May we become fluent in the language of hope.
Yes, I did indeed turn a made-up word into a print.
The top portion was written at the start of 2022; it’s just as true today, first-line admission and all.
Honestly, I often want a guarantee on what I’m hoping for.
More often than not, Hope just holds out a hand and joins me in the waves.
One day we’ll look back on whatever story this chapter is going to tell, our eyes skimming the underlined and tear-stained and highlighted pages of the days currently yet to be. They probably won’t go how we think they will. Things will shift and change and splinter, storms will rage and waters rise or maybe, may it be, the sea will still for a moment. Who knows what we’ll see when we look back, but we could still look forward with hope, let the armor rust and end up ending the year a little softer. I guess what I’m saying is that if I’m going to shift, I want it to be in the direction of hope. Not the cheesy, flimsy, rainbows and unicorns kind but the hard-fought, not giving up, through thick or thin, anchor in the waves kind. Because it has yet to go how I think it will, but through every change this has stayed the same: I haven’t walked alone.
So... here’s to here.
May we be surprised by joy and steadied by peace.
May we trust in the dark what we know to be true in the Light, and may we never stop watching for, begging for, believing for redemption.
May we dare to laugh, long and loud.
May we rest without prerequisites.
May we love well, tend to the tender places, forgive and try again.

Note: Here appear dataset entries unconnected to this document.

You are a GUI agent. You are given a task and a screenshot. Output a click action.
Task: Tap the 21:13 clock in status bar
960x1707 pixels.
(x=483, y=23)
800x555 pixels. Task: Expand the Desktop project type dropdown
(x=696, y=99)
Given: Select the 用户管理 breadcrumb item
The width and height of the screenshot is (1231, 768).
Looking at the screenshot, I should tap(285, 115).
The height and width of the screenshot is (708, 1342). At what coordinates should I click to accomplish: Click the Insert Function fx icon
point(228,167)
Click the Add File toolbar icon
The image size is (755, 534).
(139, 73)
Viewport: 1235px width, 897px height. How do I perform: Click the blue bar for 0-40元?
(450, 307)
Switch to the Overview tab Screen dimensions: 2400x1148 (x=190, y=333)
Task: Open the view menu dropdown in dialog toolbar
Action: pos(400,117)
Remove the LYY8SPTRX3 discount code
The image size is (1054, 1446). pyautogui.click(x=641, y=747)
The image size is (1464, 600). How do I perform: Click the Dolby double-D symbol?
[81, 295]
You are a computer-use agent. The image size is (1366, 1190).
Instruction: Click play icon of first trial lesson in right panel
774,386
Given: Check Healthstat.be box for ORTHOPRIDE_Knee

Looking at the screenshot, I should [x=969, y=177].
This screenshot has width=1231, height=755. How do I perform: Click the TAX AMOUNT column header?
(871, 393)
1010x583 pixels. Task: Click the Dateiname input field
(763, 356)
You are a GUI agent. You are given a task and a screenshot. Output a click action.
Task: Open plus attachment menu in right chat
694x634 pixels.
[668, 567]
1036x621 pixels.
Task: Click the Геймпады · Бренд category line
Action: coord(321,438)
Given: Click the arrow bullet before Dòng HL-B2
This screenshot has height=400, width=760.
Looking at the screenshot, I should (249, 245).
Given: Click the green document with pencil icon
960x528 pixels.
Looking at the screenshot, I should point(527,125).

May we learn to build altars in the ruins and may we always find a hand reaching out when all falls apart.
May we become fluent in the language of hope.
Many years ago, it must be six or seven now, I saw a made-up word that grabbed me, struck me and then stuck with me. I think of it often—all throughout the year, as I drive to the doctor’s office and sit in a waiting room every week, and always in that lost time between Christmas and New Years as we look back and look again.
It’s tender and vulnerable, brave and honest, daring and strong.
Hopeward.
I’ve carried it with me; it has refused to let go. Somehow, both are simultaneously true.
And now, maybe more than ever before, it’s all of those things . . . a brave choice, a vulnerable risk, a tender and honest declaration . . . and much more.
And now, definitely more than ever before, I could use the reminder before I swipe and scroll, before I log in and do my best to love and listen and learn, before I log out and do my best to do the same there, here, in person, too.
Online and off, pixelated and not, I want to choose hopeward.
I want to live hopeward, despite it all.
I guess what I’m saying is that if I’m going to shift, I want it to be in the direction of hope. Not the cheesy, flimsy, rainbows and unicorns kind but the hard-fought, not giving up, through thick or thin, anchor in the waves kind.
In July, I created two prints with waves . . .
In August, we read Liturgies for Hope together and had such a beautiful, tender conversation with authors Audrey Elledge and Elizabeth Moore . . .
So for September, to continue weaving the thread and to take us into whatever the coming days will hold . . .
I created two designs, vertical and horizontal, of hopeward—one that’s connected, a subtle hint of hope over all of our days as we look forward1, and one that’s a handwritten style for more of a personal declaration/invitation.
One of these days I’ll stick with the ‘one print and lock screen’ instead of 2 or 3 or 4, but not today. Because I need hope subtle and obvious and going both directions—and I figure, maybe you do too. <3
Both All The Things prints are available as a 5x7 and an 8x10 below. I’d love to hear which one you pick to print/choose for your phone! (I have one design sitting on my dresser, a reminder as I get ready for the day, and the other as my lock screen, a reminder throughout the hours.)
So… here’s to here, still. Here’s to hopeward, always.
May we become fluent in the language of hope.